- _Problem to solve_:
Using the article on the Madleen activists, decide whether each statement agrees with it: 1. Thunberg was deported on Tuesday. 2. The activists were held in a prison in Tel Aviv. 3. Yanis Mhamdi works as a journalist for Al Jazeera Mubasher. Answer yes or no for each, quoting the words of the article that settle it.

- _Text block_:
§
The other eight refused to sign and remained in detention. On Thursday, six of them were deported, including Rima Hassan, a French-Palestinian member of the European Parliament.

Another two French nationals remain in Israeli custody awaiting deportation on Friday, according to Adalah, a nonprofit legal association in Israel.

This is everything you need to know about their treatment.

Who are the 12 activists?

On Tuesday, Israel deported Thunberg (Sweden), Sergio Toribio (Spain), Baptiste Andre (France) and Omar Faiad (France). Faiad is a reporter with Al Jazeera Mubasher.

On Thursday, six more were deported, including Rima Hassan, a French-Palestinian member of the European Parliament, Mark van Rennes (Netherlands), Suayb Ordu (Turkiye), Yasemin Acar (Germany), Thiago Avila (Brazil) and Reva Viard (France), according to Adalah, cited by Turkish news agency Anadolu.

French nationals Pascal Maurieras and Yanis Mhamdi remain in detention and are expected to be released on Friday, according to Adalah. Mhamdi is a journalist for The Blast, a French left-wing outlet.

INTERACTIVE-Freedom Flotilla ship Madleen intercepted June 9-1749471369
(Al Jazeera)

Where were the activists held?

In Givon prison in Ramla, a city between West Jerusalem and Tel Aviv.

Two of the activists, Hassan and Avila, were placed in solitary confinement, according to Adalah.

Hassan was taken there after first writing “Free Palestine” on the prison walls. Adalah later reported that Avila began a hunger and water strike to protest Israel’s blockade of Gaza, which has led to widespread starvation.

Hassan was later returned to Givon, said Adalah.

After Thursday’s release of Hassan and Avila, along with four others from the Madleen, Adalah released a statement saying that “volunteers were subjected to mistreatment, punitive measures and aggressive treatment, and two volunteers were held for some period of time in solitary confinement”.

Did Israel violate international law by arresting the activists on the Madleen?

According to Luigi Daniele, a legal scholar at the University of Molise, Italy, Israel has no right to intercept a boat in international waters or to deny aid to starving civilians in Gaza.
§
Saved data entries:
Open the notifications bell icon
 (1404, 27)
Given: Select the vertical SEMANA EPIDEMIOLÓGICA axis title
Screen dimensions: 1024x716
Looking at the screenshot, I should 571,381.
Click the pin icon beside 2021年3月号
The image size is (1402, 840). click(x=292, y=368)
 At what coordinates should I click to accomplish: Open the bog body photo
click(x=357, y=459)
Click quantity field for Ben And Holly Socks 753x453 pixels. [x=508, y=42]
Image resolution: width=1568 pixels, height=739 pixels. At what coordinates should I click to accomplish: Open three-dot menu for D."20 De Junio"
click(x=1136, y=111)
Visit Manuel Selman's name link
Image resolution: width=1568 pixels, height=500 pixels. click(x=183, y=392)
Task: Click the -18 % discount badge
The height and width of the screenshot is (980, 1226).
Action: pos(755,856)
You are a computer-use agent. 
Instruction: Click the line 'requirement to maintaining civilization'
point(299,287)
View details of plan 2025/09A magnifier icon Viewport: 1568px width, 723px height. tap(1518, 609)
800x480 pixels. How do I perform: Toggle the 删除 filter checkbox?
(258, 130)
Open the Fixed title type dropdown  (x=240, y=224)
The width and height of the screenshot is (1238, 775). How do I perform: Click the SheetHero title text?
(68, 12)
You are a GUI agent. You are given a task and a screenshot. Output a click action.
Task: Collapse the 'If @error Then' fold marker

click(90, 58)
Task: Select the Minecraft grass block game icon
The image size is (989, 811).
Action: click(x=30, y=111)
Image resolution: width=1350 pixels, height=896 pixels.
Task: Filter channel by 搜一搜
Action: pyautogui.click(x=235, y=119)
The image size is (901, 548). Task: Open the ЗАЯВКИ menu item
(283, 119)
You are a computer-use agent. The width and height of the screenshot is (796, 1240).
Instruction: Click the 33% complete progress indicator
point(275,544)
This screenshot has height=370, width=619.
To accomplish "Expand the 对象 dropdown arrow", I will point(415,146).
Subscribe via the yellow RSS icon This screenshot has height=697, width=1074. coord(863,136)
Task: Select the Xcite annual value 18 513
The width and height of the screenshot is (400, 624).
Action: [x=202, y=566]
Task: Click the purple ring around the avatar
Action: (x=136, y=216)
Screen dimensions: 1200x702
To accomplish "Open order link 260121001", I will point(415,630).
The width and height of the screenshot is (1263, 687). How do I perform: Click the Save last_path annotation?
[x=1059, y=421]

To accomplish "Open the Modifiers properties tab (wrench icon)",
§
- _Task output_:
1. Yes: "On Tuesday, Israel deported Thunberg (Sweden)"
2. No: "In Givon prison in Ramla, a city between West Jerusalem and Tel Aviv."
3. No: "Mhamdi is a journalist for The Blast, a French left-wing outlet."